= SET OF TASKS =
1) Answer these questions about the page excerpt on polite prefix generation:
(a) What user satisfaction score did the method reach in the customer service dialogue setting?
(b) In the ablation study, what information retention rate does the configuration without prefix decoupling have?
(c) According to the limitations, what may lack cross-cultural universality?
2) Extract from the page excerpt on polite prefix generation the part that opens with the words containing "The pre-phrase method" and closes with "lack cross-cultural universality.".

The training objectives of the prefix generator include: (1) prefix-content pairing loss (via human-annotated paired data); (2) politeness level matching loss (the gap between the level of the generated prefix evaluated by a politeness classifier and the target level); (3) semantic coherence loss (the semantic similarity between the prefix and the response content). The overall loss is \(L = L_{gen} + \gamma_1 L_{polite} + \gamma_2 L_{coherence}\).

Key Experimental Results¶

Main Results¶

Dataset	Metric	Ours	Control Token	Style Transfer	Direct Prompting
DailyDialog	Politeness Match Rate↑	87.3%	72.1%	78.5%	69.4%
DailyDialog	BLEU↑	18.6	17.2	14.8	18.1
ConvAI2	Politeness Match Rate↑	85.1%	68.9%	75.3%	66.7%
ConvAI2	Information Retention Rate↑	94.2%	91.5%	82.7%	93.8%
Customer Service Dialogue	User Satisfaction↑	4.21/5	3.72/5	3.85/5	3.64/5

Ablation Study¶

Configuration	Politeness Match Rate	BLEU	Information Retention Rate	Description
Full model	87.3%	18.6	94.2%	Full method
w/o Context-Awareness	79.6%	17.4	92.1%	Random prefix selection, drops 7.7%
w/o Multi-Turn Consistency	83.1%	18.4	93.8%	Without consistency constraints
w/o Prefix Decoupling	80.4%	16.3	87.5%	End-to-end style control
Fixed Prefix Templates	76.8%	18.3	93.9%	Using fixed templates instead of generation

Key Findings¶

The prefix decoupling design makes the largest contribution—improving the information retention rate from 87.5% to 94.2%, which proves that decoupling politeness control from content generation effectively preserves information integrity.
Context-awareness is key to differentiating this from simple templates, improving the match rate by 10.5 percentage points.
In real customer service scenarios, dynamic politeness adjustment achieved the highest user satisfaction (4.21/5).

Highlights & Insights¶

The idea of pre-phrase augmentation draws from human linguistic politeness strategies—this is a pragmatically grounded design that is more natural than end-to-end style transfer.
Decoupled design is a key innovation—separating "how to say" (polite prefixes) from "what to say" (content), avoiding interference of style control over information.
The method can be generalized to other dialogue style control tasks, such as formality control and emotional expression intensity adjustment.

Limitations & Future Work¶

The pre-phrase method is suitable for appending politeness markers but has limited capability in scenarios requiring whole-sentence style rewriting.
Perception of politeness varies across cultural backgrounds, and the current grading system may lack cross-cultural universality.

Stored data:
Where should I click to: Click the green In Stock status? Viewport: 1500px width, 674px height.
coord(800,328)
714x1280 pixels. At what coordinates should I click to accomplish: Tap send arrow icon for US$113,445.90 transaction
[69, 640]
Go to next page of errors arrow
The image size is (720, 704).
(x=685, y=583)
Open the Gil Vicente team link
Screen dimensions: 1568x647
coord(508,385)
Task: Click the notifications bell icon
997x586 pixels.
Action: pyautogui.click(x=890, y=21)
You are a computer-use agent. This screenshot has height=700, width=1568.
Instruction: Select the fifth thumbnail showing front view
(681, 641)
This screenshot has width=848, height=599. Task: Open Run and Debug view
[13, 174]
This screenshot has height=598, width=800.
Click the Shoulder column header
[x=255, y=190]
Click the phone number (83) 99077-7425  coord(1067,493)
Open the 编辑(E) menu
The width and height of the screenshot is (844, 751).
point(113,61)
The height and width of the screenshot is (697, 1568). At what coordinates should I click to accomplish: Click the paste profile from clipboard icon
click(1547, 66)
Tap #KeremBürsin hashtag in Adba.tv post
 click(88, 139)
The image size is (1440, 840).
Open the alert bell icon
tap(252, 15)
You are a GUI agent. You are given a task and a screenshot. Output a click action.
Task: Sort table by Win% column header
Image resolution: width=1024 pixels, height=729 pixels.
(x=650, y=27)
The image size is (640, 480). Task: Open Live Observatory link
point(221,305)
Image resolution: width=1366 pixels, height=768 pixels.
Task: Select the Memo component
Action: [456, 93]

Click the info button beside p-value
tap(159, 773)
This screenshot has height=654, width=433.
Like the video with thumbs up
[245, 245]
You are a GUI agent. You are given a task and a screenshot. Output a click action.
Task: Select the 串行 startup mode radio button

= TASK ANSWERS =
1)
(a) 4.21/5
(b) 87.5%
(c) The current grading system

2)
The pre-phrase method is suitable for appending politeness markers but has limited capability in scenarios requiring whole-sentence style rewriting.
Perception of politeness varies across cultural backgrounds, and the current grading system may lack cross-cultural universality.